As someone who prefers paper copies of such documents, Rutherford, 79, said he was bothered by the lack of hard-copy options.
“I just started noticing all around me, things like banks, insurance companies, all kinds of government agencies, if you wanted to complain about something you have to put it in writing by way of an email,” he said. “To me, what it said was you effectively eliminate any kind of response from seniors.”
The shift to digital communication is something Lory Rochon, literacy outreach coordinator for Cariboo Chilcotin Partners for Literacy, has also taken stock of in recent years.
Rochon, who offers free digital literacy training for adults of any age, said using computers can be intimidating for older community members, especially when they don’t have the option to remain offline.
“You can’t opt for paper for a lot of things now, so many things have gone entirely online,” she said. “There is a lot of fear around computers and fear if they’re dealing with anything governmental, so those two things together become almost paralyzing for some people.”
Rochon works with adults – including Rutherford and his wife, Connie – to help navigate basic computer, tablet and smartphone skills.
She said the breadth of learning depends on who she is working with and what they want to achieve. Things like email functions, navigating Facebook and more recently, Zoom, are highly sought-after skills.
“One of the best skills they can learn is how to effectively use search engines,” Rochon said. “Almost every answer to the questions they have can be found there.”
Rochon also offers basic tech support when needed, as was recently the case for 100 Mile House senior Donna Schuler.
Schuler said she was “quite panicked” when her computer wasn’t working properly, and was concerned she would have to travel to Kamloops to the Apple Store to get it fixed. Luckily, Rochon was able to talk Schuler through the process of upgrading her computer’s hard drive memory.
“She is just so patient and knowledgeable, I don’t know where I’d be without her help,” Schuler said.

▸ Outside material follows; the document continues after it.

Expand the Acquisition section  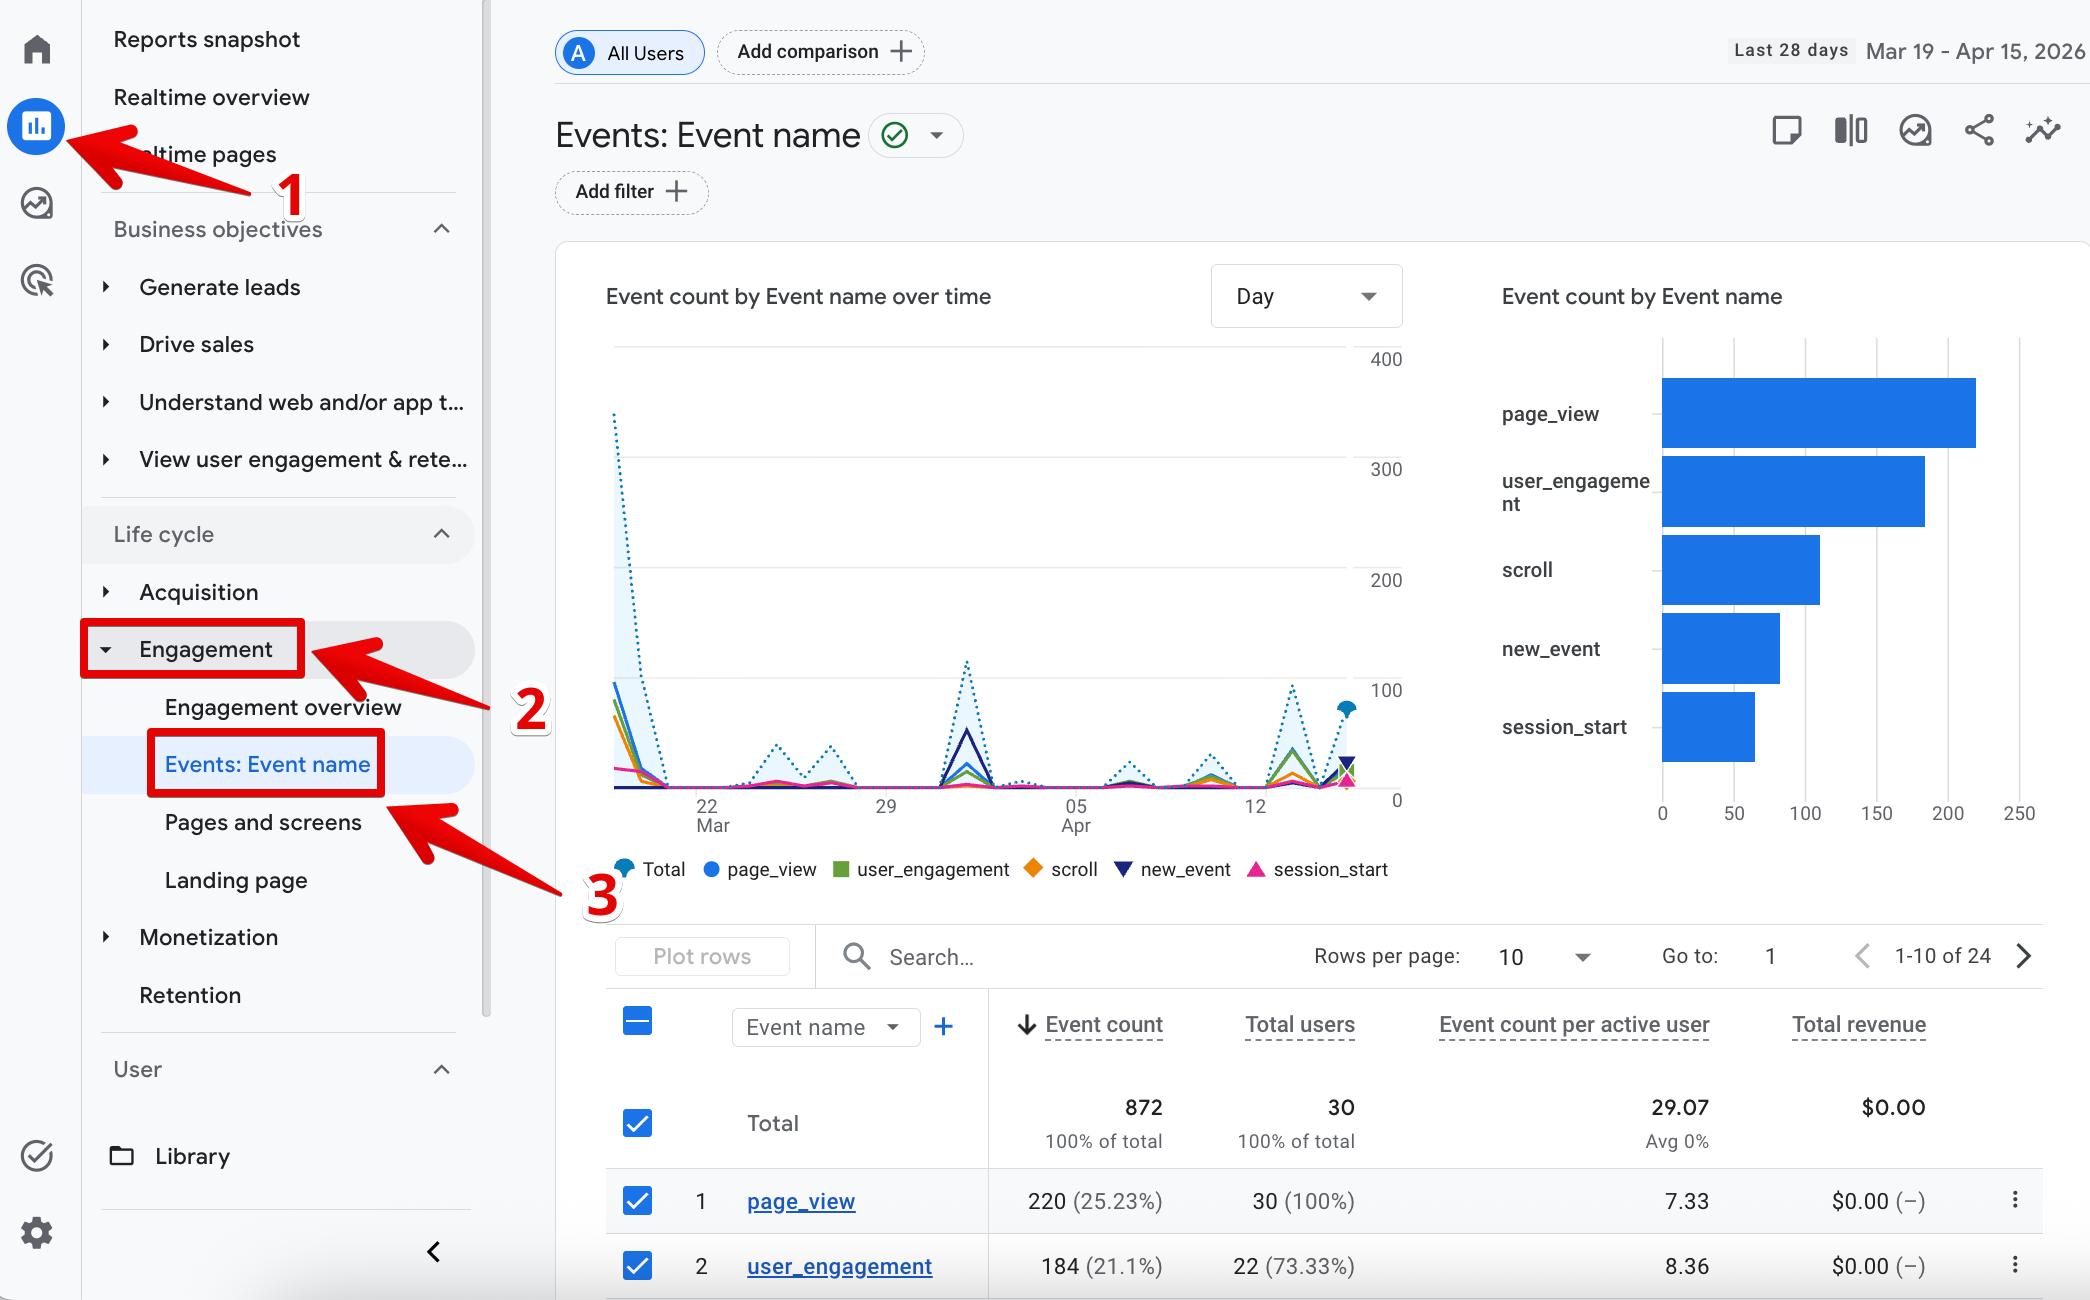tap(199, 592)
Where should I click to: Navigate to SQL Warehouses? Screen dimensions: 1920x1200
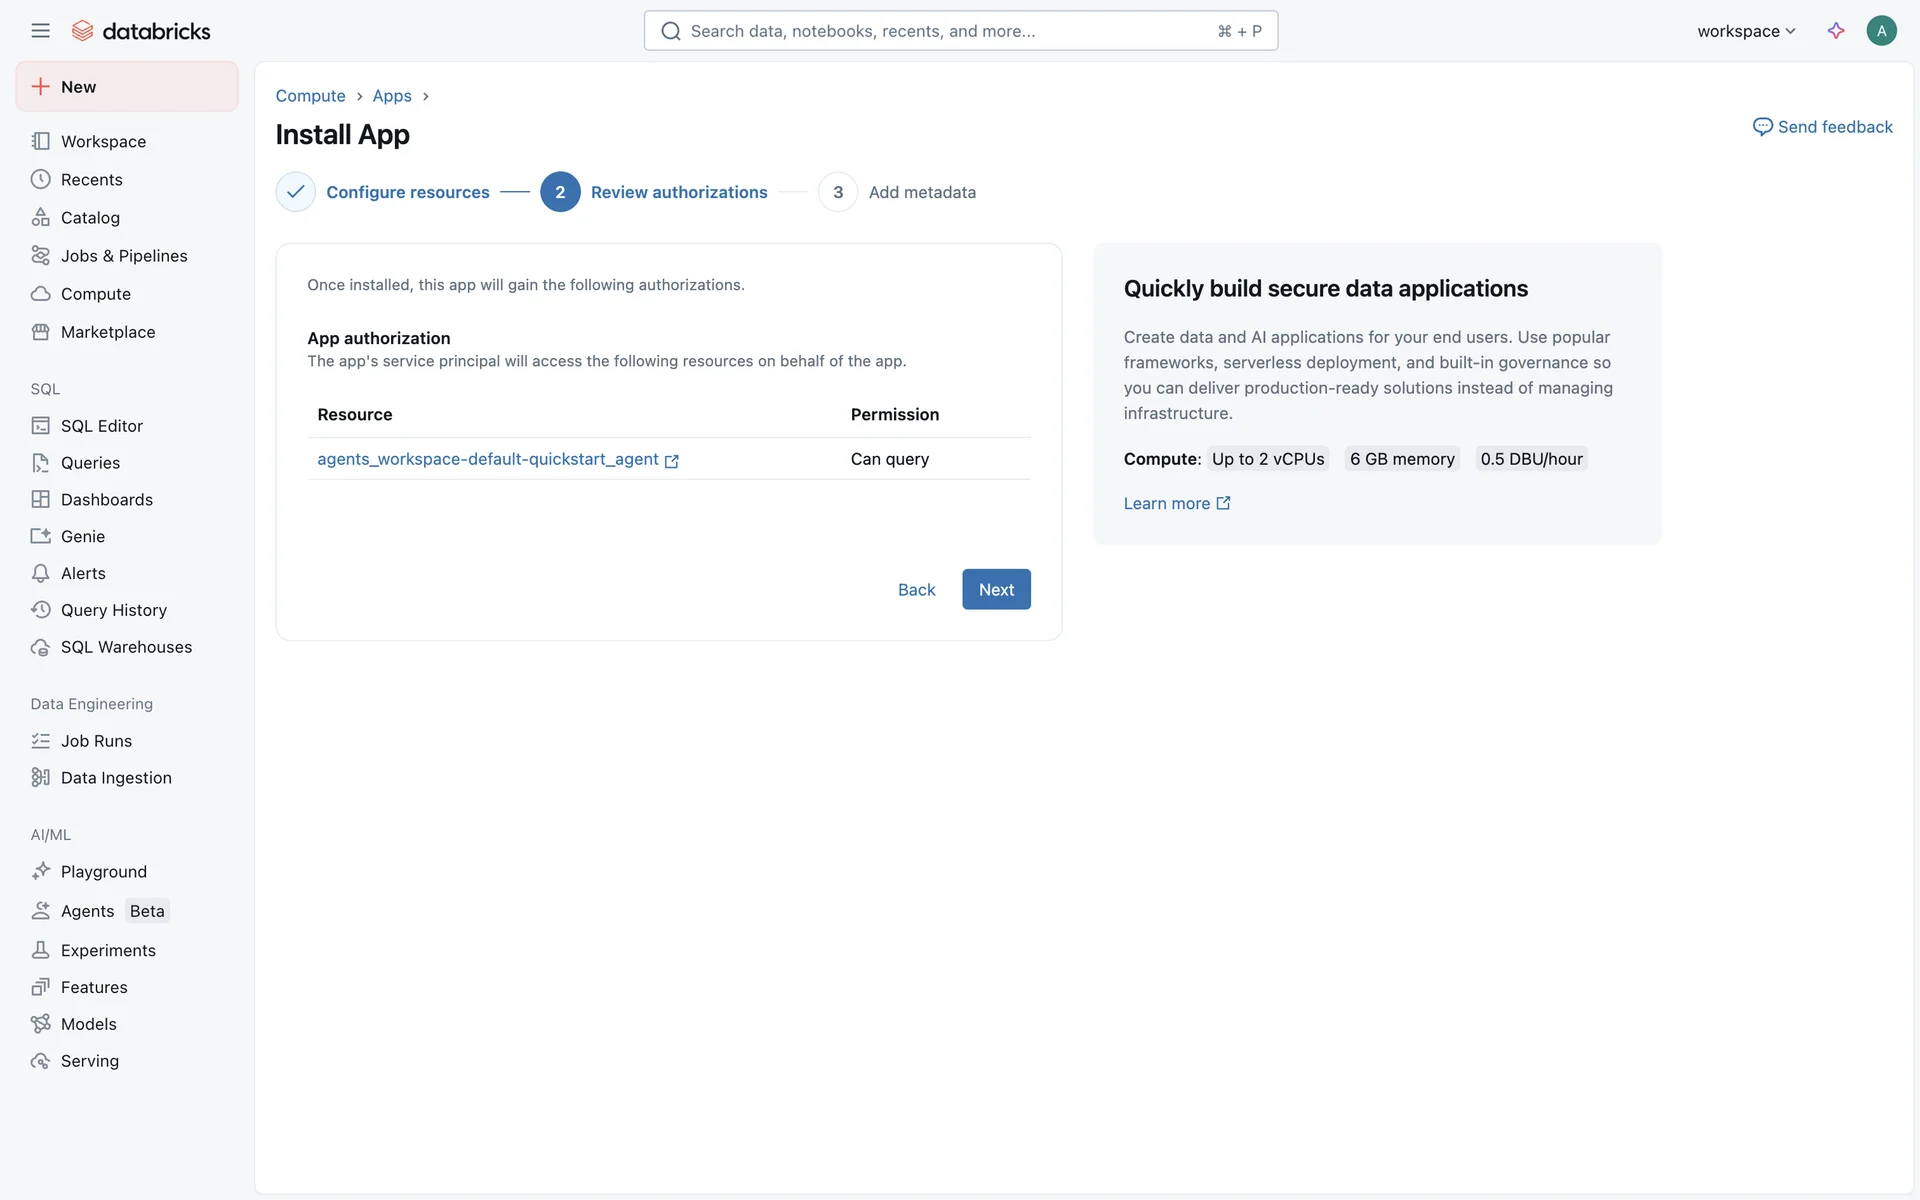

For Rutherford, having access to services like those offered by Rochon and CCPL has been “a lifesaver,” especially if you don’t have children or grandchildren in the community to lend a hand.
However, he maintains corporations and government agencies should take into consideration that not all older adults will want to utilize their online platforms.
“If they want feedback from the community, there has to be another way of doing it electronically and digitally,” he said. “A significant number of seniors won’t respond. They’ll walk away.”